Vikings promise ‘havoc’
Vikings promise ‘havoc’
Extra firepower has Denmark dreaming of QFs
With Denmark getting ready to host in 2018, a good showing in Russia would do wonders for the country’s hockey program in the run-up to the big event. The Danes have shown great resilience to remain at the highest level since 2003, but it’s a long time since that QF run in 2010.
However, the 2016 roster features some big-name NHL talent, including a WC debut for Nikolaj Ehlers of the Winnipeg Jets, who previously impressed at the 2015 World Juniors and posted 38 points in his rookie NHL campaign. That’s why there’s genuine optimism that Moscow might be the perfect stage for another memorable success.
Sebastian Dahm is likely to be the #1 for Denmark this time around. He got the bulk of the game time in Ostrava a year ago, helping the country rank fourth on SVS for the tournament. With Patrick Galbraith not joining the roster in Moscow the 29-year-old Copenhagen native is the most senior of the three netminders available. He’s just completed his first season with Graz 99ers in the EBEL, maintaining a good save percentage in a struggling team. He’s backed up by Simon Nielsen of Herning Blue Fox and World Championship rookie George Sorensen of Frederikshavn White Hawks.
Defence can be a problem for the Danes. One reason for the impressive save percentage in the Czech Republic was the large number of shots on goal allowed: 239 in seven games was the heaviest fusillade endured by any team. Much will depend in Jesper B. Jensen’s performance. He spent the season with Jokerit Helsinki in the KHL and after a year playing at a higher level than his fellow blue-liners, he’ll be expected to lead the team once again here. Mads Bodker and Markus Lauridsen are other men to look out for at the back while Daniel Nielsen is set to play in his 10th World Championship.
The big news is the availability of Winnipeg’s Nikolaj Ehlers, Montreal’s Lars Eller and Vancouver’s Jannik Hansen. None of the NHL trio were available last time as Denmark iced an almost entirely European-based roster and there’s real excitement about the extra firepower they can bring in 2016. Hansen, in particular, talked up the team’s chances prior to the competition, pointing out how rare it was for all these Viking stars to assemble on a single roster.

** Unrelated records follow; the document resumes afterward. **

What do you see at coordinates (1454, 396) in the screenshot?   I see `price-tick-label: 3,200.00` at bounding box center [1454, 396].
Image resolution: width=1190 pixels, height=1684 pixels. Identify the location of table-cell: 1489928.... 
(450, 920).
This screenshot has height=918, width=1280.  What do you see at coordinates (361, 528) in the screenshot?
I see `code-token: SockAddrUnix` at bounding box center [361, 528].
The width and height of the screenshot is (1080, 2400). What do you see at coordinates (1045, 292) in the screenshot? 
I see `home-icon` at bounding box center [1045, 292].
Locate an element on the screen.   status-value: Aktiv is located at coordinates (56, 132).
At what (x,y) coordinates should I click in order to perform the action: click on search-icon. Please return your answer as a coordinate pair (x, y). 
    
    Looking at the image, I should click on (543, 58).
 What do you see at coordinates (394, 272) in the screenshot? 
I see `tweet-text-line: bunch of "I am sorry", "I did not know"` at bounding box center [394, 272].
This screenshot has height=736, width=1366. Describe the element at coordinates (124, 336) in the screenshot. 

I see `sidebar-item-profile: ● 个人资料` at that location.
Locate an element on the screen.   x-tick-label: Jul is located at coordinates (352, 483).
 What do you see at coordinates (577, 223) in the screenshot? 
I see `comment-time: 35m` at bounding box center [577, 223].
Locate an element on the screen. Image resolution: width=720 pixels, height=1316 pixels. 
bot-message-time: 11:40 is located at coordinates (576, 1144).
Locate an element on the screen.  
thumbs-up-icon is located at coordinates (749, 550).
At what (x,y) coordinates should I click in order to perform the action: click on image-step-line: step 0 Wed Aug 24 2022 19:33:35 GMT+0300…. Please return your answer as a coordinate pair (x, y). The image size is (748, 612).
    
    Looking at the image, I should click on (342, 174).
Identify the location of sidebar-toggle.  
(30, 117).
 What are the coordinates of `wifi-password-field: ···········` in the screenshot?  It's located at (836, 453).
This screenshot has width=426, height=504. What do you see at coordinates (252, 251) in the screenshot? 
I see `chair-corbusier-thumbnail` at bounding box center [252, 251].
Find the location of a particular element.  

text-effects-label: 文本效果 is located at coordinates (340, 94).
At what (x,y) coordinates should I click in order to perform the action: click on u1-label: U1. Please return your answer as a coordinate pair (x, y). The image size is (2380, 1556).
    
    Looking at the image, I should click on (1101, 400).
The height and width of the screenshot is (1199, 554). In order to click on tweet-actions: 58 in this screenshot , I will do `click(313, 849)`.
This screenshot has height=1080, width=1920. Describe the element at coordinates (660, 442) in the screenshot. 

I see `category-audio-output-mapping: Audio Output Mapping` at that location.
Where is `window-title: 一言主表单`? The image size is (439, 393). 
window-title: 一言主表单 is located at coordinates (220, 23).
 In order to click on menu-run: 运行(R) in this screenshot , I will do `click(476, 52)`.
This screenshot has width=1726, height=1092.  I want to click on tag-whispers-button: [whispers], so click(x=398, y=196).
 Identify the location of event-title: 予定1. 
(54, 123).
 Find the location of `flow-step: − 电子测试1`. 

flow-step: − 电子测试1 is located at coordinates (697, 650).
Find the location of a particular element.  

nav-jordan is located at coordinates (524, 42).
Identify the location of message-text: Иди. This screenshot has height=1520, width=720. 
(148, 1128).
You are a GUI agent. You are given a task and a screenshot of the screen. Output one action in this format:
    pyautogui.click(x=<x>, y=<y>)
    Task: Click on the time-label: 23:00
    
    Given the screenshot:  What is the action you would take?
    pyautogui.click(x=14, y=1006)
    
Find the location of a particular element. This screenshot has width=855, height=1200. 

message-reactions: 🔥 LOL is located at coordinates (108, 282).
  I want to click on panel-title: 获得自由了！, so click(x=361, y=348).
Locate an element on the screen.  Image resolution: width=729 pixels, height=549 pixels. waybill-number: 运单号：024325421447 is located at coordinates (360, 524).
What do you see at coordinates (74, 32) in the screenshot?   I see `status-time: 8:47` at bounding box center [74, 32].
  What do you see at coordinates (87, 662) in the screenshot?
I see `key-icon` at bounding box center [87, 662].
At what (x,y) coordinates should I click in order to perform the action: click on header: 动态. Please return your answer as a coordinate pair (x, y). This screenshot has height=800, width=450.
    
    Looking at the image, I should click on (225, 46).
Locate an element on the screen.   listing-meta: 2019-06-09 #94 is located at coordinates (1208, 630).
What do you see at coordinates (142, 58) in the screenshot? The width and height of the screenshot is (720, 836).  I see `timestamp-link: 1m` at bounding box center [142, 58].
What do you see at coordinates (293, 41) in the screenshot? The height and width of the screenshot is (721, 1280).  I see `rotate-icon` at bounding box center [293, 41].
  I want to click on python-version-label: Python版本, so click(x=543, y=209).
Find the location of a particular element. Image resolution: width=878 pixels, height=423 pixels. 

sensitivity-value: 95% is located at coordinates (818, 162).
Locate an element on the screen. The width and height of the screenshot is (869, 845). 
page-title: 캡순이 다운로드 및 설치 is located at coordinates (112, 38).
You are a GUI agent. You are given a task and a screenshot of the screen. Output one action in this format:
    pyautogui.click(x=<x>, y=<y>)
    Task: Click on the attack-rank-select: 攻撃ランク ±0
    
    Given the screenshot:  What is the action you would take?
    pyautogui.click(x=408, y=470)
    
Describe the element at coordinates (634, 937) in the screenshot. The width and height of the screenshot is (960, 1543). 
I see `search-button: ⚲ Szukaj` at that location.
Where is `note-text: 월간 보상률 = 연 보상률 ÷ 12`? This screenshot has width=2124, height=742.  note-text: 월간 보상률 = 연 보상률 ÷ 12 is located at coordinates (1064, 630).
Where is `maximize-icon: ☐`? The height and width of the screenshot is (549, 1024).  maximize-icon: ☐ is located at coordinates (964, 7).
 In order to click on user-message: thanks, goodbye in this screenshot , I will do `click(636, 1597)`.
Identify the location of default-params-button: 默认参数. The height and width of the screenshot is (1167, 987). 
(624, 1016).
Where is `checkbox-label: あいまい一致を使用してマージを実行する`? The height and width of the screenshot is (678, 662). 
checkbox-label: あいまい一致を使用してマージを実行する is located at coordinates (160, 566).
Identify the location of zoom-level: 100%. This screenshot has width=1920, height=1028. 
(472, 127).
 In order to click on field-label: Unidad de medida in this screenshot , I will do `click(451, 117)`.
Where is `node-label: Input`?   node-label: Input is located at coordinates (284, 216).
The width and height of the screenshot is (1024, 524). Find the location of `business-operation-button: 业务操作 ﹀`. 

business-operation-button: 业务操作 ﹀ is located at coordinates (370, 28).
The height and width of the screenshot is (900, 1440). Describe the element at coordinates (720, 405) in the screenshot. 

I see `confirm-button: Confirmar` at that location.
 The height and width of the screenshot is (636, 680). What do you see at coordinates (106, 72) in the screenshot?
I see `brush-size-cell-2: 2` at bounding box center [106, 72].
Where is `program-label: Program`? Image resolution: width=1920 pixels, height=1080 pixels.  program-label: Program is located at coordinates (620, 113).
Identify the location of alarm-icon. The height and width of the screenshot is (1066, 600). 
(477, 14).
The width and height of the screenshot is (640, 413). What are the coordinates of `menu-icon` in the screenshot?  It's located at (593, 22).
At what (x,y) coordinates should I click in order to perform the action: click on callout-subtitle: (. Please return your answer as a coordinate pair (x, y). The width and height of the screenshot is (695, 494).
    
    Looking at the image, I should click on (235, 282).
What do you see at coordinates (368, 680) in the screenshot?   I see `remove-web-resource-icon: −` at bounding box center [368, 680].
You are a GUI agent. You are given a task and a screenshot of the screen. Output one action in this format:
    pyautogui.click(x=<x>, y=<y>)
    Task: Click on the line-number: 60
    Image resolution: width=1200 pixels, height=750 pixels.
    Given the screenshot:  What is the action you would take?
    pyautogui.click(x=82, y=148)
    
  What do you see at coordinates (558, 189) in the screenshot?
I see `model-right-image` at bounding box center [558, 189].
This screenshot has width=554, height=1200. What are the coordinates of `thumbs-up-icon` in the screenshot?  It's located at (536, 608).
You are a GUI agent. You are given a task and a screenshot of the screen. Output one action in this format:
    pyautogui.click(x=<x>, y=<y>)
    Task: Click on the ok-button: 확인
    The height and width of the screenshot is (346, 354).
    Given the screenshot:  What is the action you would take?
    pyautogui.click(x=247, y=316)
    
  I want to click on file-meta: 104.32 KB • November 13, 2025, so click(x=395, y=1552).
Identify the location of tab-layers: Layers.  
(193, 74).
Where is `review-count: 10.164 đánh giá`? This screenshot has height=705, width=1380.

After mustering just 10 goals in Ostrava, the additional firepower will be more than welcome here.
Kirill Starkov will surely capture plenty of local interest in Moscow. The 29-year-old was born in Sverdlovsk (now Yekaterinburg) where his father Oleg played for Avtomobilist. The family then moved to Esbjerg, where Starkov senior played for the local team and Kirill became a Danish citizen shortly after he turned 18. Now he’s with Red Ice, a team with a strong Russian accent in the Swiss second tier, and will hope to show Russian fans more than he managed in a brief stint at CSKA Moscow in 2009.
Kim Staal is the most glaring absentee: now 38, the veteran forward is returning to the Danish league next season but isn’t in his country’s plans here. A shoulder injury rules out Jokerit Helsinki’s Peter Regin while Mikkel Bokren is a free agent and cannot risk injury while he seeks a new club. There are two young prospects taking their World Championship bows: Mikkel Aasgaard (Sudbury Wolves) and Mathias From (Rogle Angelholm).
Head coach Jan Karlsson is promising to “wreak a little havoc” in Moscow after assembling his tournament roster for his fourth Worlds behind the Danish bench. It won’t be his first time working in Russia: he went to Atlant Mytishi in 2011 as assistant to Bengt-Ake Gustafsson and found himself promoted to the top job after Gustafsson’s dismissal early in the season. After finishing in the minor places in the three previous editions Karlsson, who was an assistant coach on Sweden’s Olympic and World Championship-winning 2006 teams, is hoping for a break-out result this time around.
After dodging relegation by a single point last time out, Denmark is hopeful that a stronger roster with more NHLers can lead to a more comfortable campaign in Russia. The presence of the three Canadian-based forwards gives a real lift to the offence and could be enough to steer Denmark into more comfortable waters in Russia and get them battling with Switzerland for a play-off spot. There’s a wealth of experience in the roster as well, from captain Morten Green in his 18th IIHF World Championship and nine other players with more than 100 games for their country. That could make the difference in the clashes with fellow outsiders Kazakhstan, Latvia and perennial rival Norway.